U.S. Sen. John McCain said Thursday some of the Russian airstrikes in Syria had targeted CIA-supported fighters opposing that country’s leadership and not just ISIS.
McCain (R-Ariz.), chair of the Senate Armed Services Committee, told CNN, “(I) can absolutely confirm to you that they were strikes against our Free Syrian Army, or groups that have been armed and trained by the CIA, because we have communications with people there.”
Russian jets appeared to be primarily bombing central and northwestern Syria, strategic regions that are the gateway to President Bashar Assad’s strongholds in the capital Damascus and the coast.

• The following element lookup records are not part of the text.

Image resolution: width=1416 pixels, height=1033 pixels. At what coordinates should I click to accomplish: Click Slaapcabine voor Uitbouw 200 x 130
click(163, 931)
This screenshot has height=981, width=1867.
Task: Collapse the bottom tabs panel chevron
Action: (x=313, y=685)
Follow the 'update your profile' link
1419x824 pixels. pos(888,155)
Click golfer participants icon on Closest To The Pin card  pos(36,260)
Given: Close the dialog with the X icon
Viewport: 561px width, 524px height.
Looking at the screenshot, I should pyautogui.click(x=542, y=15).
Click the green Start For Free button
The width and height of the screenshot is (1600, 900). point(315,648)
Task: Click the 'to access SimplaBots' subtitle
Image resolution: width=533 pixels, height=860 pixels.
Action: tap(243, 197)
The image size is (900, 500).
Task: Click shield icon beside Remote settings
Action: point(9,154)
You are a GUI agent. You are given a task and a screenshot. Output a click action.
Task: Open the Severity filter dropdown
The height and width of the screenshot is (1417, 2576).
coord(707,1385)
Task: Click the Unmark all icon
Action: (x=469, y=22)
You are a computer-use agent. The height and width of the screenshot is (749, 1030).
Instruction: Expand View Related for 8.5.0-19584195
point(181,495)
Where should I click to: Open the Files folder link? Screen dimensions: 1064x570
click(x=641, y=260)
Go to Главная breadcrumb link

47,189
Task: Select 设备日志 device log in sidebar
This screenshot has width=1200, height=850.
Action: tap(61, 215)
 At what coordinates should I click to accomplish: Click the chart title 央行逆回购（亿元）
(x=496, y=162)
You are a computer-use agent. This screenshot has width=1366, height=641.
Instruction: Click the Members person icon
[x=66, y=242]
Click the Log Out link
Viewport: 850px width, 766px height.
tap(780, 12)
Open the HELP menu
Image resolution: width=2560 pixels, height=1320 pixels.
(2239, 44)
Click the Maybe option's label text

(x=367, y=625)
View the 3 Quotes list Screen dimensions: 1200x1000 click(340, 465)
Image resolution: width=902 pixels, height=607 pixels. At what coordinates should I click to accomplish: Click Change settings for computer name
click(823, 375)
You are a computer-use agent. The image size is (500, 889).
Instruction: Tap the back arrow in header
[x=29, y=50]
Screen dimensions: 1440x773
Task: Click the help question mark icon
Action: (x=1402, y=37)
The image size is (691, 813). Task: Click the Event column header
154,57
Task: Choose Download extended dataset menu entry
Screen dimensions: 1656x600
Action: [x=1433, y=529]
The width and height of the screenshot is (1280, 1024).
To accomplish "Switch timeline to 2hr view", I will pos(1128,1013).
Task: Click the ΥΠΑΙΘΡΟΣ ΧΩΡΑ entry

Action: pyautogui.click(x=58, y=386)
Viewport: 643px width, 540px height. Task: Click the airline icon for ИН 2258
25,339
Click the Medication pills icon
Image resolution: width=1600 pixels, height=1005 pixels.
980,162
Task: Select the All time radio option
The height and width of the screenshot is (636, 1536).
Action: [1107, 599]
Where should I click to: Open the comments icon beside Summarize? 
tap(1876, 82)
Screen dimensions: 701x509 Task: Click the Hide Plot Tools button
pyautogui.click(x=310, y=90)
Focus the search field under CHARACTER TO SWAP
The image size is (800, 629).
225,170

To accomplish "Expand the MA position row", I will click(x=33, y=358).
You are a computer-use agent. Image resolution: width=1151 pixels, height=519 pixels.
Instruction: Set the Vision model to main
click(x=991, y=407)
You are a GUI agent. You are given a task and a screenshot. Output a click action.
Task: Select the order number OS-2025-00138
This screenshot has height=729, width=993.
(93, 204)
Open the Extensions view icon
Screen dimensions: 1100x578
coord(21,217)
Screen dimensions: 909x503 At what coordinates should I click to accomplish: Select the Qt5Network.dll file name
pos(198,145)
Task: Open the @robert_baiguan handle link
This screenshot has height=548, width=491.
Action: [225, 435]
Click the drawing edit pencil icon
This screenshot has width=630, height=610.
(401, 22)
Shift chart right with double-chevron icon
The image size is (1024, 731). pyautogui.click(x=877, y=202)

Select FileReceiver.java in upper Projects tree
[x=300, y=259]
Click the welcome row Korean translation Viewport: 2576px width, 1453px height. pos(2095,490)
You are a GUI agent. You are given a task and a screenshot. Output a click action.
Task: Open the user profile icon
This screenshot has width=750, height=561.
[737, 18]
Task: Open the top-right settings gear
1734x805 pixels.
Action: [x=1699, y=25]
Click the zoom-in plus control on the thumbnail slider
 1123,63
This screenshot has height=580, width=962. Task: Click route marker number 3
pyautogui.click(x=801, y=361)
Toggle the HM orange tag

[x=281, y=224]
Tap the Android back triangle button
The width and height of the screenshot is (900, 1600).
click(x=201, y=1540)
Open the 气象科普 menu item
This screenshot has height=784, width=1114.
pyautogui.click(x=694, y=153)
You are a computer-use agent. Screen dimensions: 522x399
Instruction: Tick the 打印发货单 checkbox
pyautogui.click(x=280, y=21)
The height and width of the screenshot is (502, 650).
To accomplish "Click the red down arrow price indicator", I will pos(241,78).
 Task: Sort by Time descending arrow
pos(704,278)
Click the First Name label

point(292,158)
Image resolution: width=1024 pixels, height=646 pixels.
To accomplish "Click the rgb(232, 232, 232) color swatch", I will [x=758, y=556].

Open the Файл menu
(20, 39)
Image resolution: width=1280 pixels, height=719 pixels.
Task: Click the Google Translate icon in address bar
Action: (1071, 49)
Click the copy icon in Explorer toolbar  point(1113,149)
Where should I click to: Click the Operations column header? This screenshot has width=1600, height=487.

The United States and allies fear that Russia, which has backed the Assad family since the current leader’s father was in power, is using the air campaign as a pretext to shore up dwindling defenses — not go after Islamic State.
“Their initial strikes were against the individuals and the groups that have been funded and trained by our CIA, in a credible flaunting of any kind of cooperation or effort to conceal what (Russian President Vladimir) Putin’s priority is — and that is, of course, to prop up (Syrian President) Bashar Assad,” McCain said in the interview.
Defense Ministry spokesman Igor Konashenkov of Russia said aircraft damaged or destroyed 12 targets in Syria belonging to the Islamic State group.
Officials said, however, that other unidentified groups were also being targeted.
The Associated Press contributed to this report.